The second and final season pits the women against the ruthless patriarchy they escaped centuries before. It turns out that this family of witches is actually descended from Norse gods. The vengeful Odin (a villain in this telling) is determined to enter the mortal realm to take them back to Valhalla or kill them for their betrayal, and he sends Joanna’s son (Christian Cooke) ahead to prepare the way. While this family drama of suspicion and torn allegiances plays out, Freya struggles with her attraction to not one but two hot guys: her rich fiancé, a successful doctor with a dark heart (Eric Winter) and his rebellious, bad-boy brother (Daniel DiTomasso), the black sheep with a good heart who is clearly trouble because his face is in perpetual five o’clock shadow.

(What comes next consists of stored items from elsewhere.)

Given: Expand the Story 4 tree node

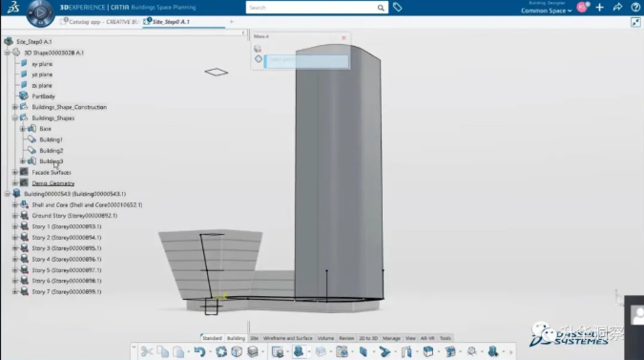Looking at the screenshot, I should pos(14,260).
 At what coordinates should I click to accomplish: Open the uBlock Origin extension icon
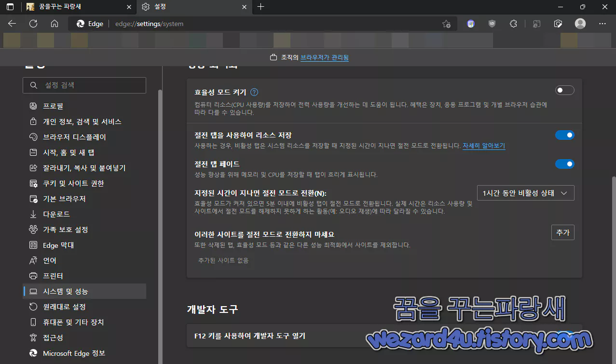[492, 23]
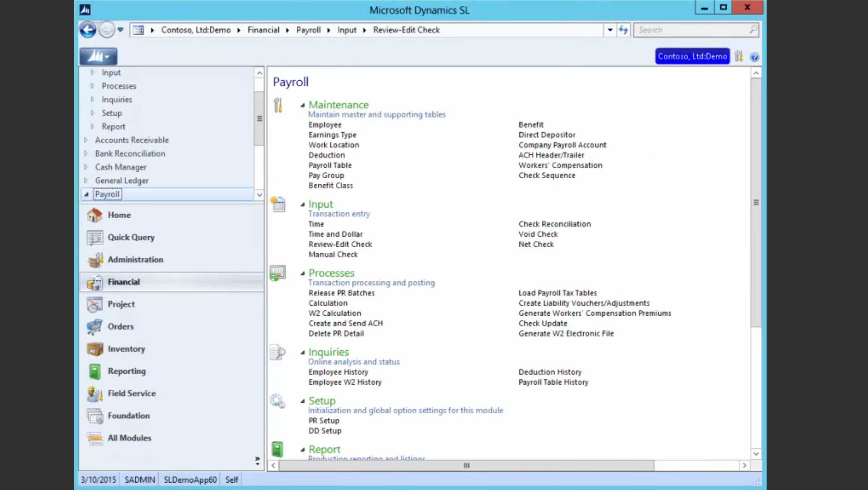
Task: Open All Modules in navigation pane
Action: [x=129, y=438]
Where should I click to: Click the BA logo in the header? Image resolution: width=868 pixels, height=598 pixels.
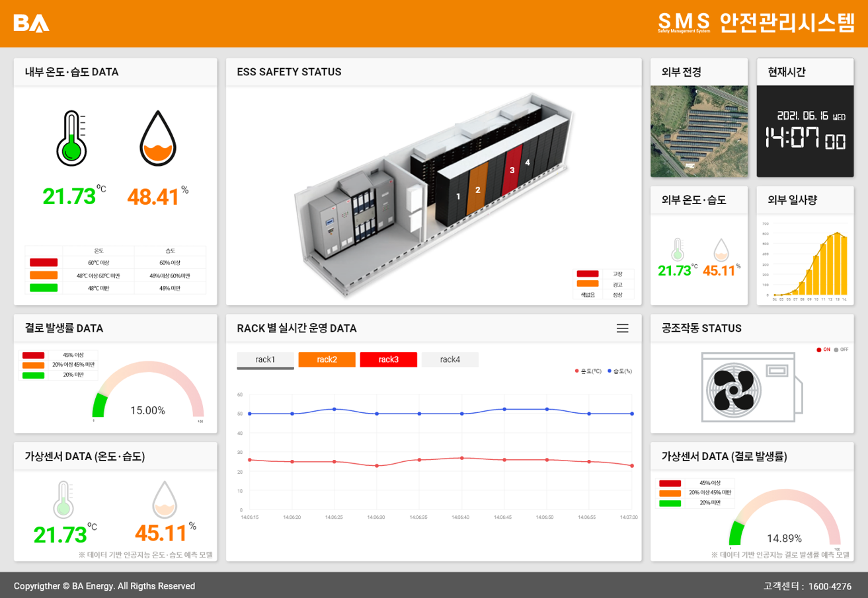(x=31, y=23)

The series was produced for Lifetime, where women are the focus, but it also borrows from shows like The Vampire Diaries and Once Upon a Time, where attractive stars and hot and sexy romances spice up the drama. The cheesecake is spread evenly across the sexes here, with Dewan-Tatum in revealing blouses and steamy sex scenes (lots of them dream sequences with the two hot Gardiner brothers, who constantly lose their shirts). And the two “matrons” of the show, Ormond and Amick, are just as confident and gorgeous, with Amick’s Wendy constantly losing her clothes after shapeshifting into a cat and back again (it’s commercial cable so no nudity, just a lot of skin and suggestion). It makes you wonder if the creators were hoping to snag some male viewers into the estrogen drama, or maybe they were acknowledging lesbian viewers along with the straight audience.
Whatever the demographic appeal, the show is fun and winning thanks to the strength of the four actresses. The family bonds grow and strengthen along the seasons of discovery for the two daughters and the reconnection of the estranged sisters overcoming past conflicts to bond over their pact to break the curse and protect the two girls from death. It’s also a sexy, somewhat cheeky supernatural drama with attractive stars, likable characters, a strong sense of family loyalty, and hot romances to spice up the magical threats to their earthly happiness.
10 episodes in Season One, 13 episodes in Season Two. Too bad it wasn’t renewed for a third season because this is a serious guilty pleasure of mine.
The DVD of the first season features 10 episodes on three discs, plus a featurette, deleted scenes, gag reel, and a collection of bloopers with the cat. There are no supplements on the DVD set with the second season.